#### [Task details]
Transcribe the listing below exactly, everything from the line containing "Open the 1. Strategic Plan tab" down to the line containing "Action: [x=99, y=1054]", including both of those lines.
──────────────────────────────
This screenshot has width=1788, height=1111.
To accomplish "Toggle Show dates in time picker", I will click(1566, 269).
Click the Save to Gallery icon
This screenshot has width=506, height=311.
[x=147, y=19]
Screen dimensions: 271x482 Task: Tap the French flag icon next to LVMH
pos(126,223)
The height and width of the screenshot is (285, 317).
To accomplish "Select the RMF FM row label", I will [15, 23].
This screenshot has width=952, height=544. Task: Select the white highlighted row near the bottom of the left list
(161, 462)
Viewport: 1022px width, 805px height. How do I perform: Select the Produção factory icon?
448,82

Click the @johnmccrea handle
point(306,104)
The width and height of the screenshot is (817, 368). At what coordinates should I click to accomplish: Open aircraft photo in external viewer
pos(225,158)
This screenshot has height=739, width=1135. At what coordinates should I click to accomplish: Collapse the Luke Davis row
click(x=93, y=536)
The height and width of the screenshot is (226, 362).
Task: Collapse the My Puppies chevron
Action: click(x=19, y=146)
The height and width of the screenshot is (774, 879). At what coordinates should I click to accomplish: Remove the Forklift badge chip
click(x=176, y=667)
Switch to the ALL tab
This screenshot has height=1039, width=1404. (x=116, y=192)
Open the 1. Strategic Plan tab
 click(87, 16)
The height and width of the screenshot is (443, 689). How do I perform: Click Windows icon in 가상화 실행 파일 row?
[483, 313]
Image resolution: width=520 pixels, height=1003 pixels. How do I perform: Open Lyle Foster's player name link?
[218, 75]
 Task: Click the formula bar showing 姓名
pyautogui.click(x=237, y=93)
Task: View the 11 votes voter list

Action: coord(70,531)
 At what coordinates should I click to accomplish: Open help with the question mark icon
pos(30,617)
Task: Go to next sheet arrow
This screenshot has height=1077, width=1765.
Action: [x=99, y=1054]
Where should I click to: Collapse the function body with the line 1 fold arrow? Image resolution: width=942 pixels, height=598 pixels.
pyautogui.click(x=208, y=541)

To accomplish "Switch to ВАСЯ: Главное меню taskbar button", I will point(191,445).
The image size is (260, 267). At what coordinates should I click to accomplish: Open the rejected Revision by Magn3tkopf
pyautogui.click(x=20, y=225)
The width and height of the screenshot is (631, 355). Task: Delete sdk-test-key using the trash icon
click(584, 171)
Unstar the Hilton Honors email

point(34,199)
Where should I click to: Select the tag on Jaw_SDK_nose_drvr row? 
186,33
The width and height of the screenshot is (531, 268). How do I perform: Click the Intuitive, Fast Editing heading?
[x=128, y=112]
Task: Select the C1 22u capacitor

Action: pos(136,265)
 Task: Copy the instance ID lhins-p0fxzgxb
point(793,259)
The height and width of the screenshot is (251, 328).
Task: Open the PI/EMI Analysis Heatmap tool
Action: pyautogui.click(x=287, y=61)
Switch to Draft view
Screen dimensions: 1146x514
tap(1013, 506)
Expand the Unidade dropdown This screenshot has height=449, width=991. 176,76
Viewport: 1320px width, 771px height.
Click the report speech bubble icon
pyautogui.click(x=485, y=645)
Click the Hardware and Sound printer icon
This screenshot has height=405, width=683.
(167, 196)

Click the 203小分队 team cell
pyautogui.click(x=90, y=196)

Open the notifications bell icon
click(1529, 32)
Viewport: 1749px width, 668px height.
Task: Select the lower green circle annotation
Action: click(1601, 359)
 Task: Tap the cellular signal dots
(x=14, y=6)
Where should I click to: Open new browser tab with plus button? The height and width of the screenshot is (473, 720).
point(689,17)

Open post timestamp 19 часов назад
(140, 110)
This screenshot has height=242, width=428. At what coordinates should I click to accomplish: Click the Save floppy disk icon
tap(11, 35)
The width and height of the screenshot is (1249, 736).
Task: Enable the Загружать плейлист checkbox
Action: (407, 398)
──────────────────────────────
#### [Expected answer]
Open the 1. Strategic Plan tab
 click(87, 16)
The height and width of the screenshot is (443, 689). How do I perform: Click Windows icon in 가상화 실행 파일 row?
[483, 313]
Image resolution: width=520 pixels, height=1003 pixels. How do I perform: Open Lyle Foster's player name link?
[218, 75]
 Task: Click the formula bar showing 姓名
pyautogui.click(x=237, y=93)
Task: View the 11 votes voter list

Action: coord(70,531)
 At what coordinates should I click to accomplish: Open help with the question mark icon
pos(30,617)
Task: Go to next sheet arrow
This screenshot has height=1077, width=1765.
Action: [x=99, y=1054]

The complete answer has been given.